The Kol Nidre does not apply to pledges, contracts, and agreements made with people or in the courts. It does not void those promises, only those made between the individuals and God.
At the synagogue, the congregation - often dressed in white as a sign of purity - gathers for the service, which is also referred to as Kol Nidre. The ark, which contains the Torah scrolls, is opened and the Torahs, draped in a special white covering for the High Holy Days, are removed and held by rabbis or leading members of the congregation.
Soon after, the cantor, and perhaps a choir, begins the Kol Nidre. The congregation is standing. The chant is repeated, softly, louder, and then louder still.
The congregation, often humming along, is swept away, rabbis say.
"My approach to prayer has always been that the words are more important than the music," said David Tillman, cantor emeritus of Beth Sholom Congregation in Elkins Park. "The one case where the music is on equal footing with the words is Kol Nidre."
The chant's author and the date of composition are unknown, said Rabbi Jonathan Rosenbaum, president emeritus at Gratz College in Melrose Park.
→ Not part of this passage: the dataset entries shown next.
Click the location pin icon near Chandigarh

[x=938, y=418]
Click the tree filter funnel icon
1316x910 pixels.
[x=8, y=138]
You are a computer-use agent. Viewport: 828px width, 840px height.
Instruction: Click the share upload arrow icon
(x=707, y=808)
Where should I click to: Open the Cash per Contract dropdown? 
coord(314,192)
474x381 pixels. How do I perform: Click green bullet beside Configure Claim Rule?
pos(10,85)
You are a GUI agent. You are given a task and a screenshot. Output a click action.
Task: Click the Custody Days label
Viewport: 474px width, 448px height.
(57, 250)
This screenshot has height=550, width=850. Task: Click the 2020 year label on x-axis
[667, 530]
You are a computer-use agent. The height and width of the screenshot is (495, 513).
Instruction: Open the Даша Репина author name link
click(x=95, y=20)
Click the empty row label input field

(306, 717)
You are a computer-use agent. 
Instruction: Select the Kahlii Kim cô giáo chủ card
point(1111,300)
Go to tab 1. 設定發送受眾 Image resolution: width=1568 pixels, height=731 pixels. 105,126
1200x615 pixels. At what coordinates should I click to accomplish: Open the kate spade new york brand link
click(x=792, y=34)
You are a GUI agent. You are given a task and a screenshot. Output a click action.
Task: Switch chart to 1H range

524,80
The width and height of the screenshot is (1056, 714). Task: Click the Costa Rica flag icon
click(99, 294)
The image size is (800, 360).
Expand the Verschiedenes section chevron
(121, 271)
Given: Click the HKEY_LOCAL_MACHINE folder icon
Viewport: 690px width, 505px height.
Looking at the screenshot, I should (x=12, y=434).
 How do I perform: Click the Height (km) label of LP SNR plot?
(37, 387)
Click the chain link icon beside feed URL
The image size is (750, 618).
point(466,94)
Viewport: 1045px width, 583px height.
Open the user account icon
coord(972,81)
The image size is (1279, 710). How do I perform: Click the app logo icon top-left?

But the earliest date that the Kol Nidre appears in a prayer book is in the ninth century, Rosenbaum said.
Cautionary tale
Some rabbis were troubled by it even then because making vows was discouraged, said Rabbi Saul Wachs, chair of the education department at Gratz. The pledges were viewed as impulsive promises that often got people in trouble.
As a cautionary tale, rabbis would tell the story of Jephthah, Wachs said. In the book of Judges, the military commander vowed that if he won a battle against the Ammonites, he would sacrifice to God the first person he encountered. That person was his daughter.
"She lost her life," Wachs said.
Other rabbis argued that Kol Nidre obscured what they viewed as the true procedure in Jewish law to annul vows, Rosenbaum said. For them, chanting the Kol Nidre didn't have standing.
In the 13th century, the Kol Nidre was misquoted and used as evidence by anti-Semites who said that Jews didn't uphold their vows and weren't trustworthy. A rabbi defended Jews and the Kol Nidre against the accusations in the court of King Louis IX in Paris.
Removed and restored
The controversies helped fuel efforts that led to the removal of the chant from some Western European prayer books.
The Reform Movement's Union Prayer Book was published in 1892 with no Kol Nidre.
"To the early reformers, the theology and imagery felt at odds with a rationalist perspective of the world," said Rabbi Hara Person, publisher of the Central Conference of American Rabbis Press, which publishes the prayer book.
But in 1978, the chant and its text were added to the movement's Gates of Repentance prayer book. Next year, study text and background on Kol Nidre will be included when the movement releases Mishkan HaNefesh, its latest prayer book.
"Today we are able to accept some of those ideas as metaphors . . . ," Person said. "For many people [the Kol Nidre] is an emotional touchstone."
Cantorial soloist Rebecca Schwartz, of Congregation Kol Ami in Elkins Park, has been preparing for the holy day for a month.
She chants Kol Nidre three times with a cellist until what she describes as the chant's "glorious ending."
"It's powerful," Schwartz said. "It's kind of a release that means 'I'm ready to tell God everything I've done. I'm ready to make myself better.' "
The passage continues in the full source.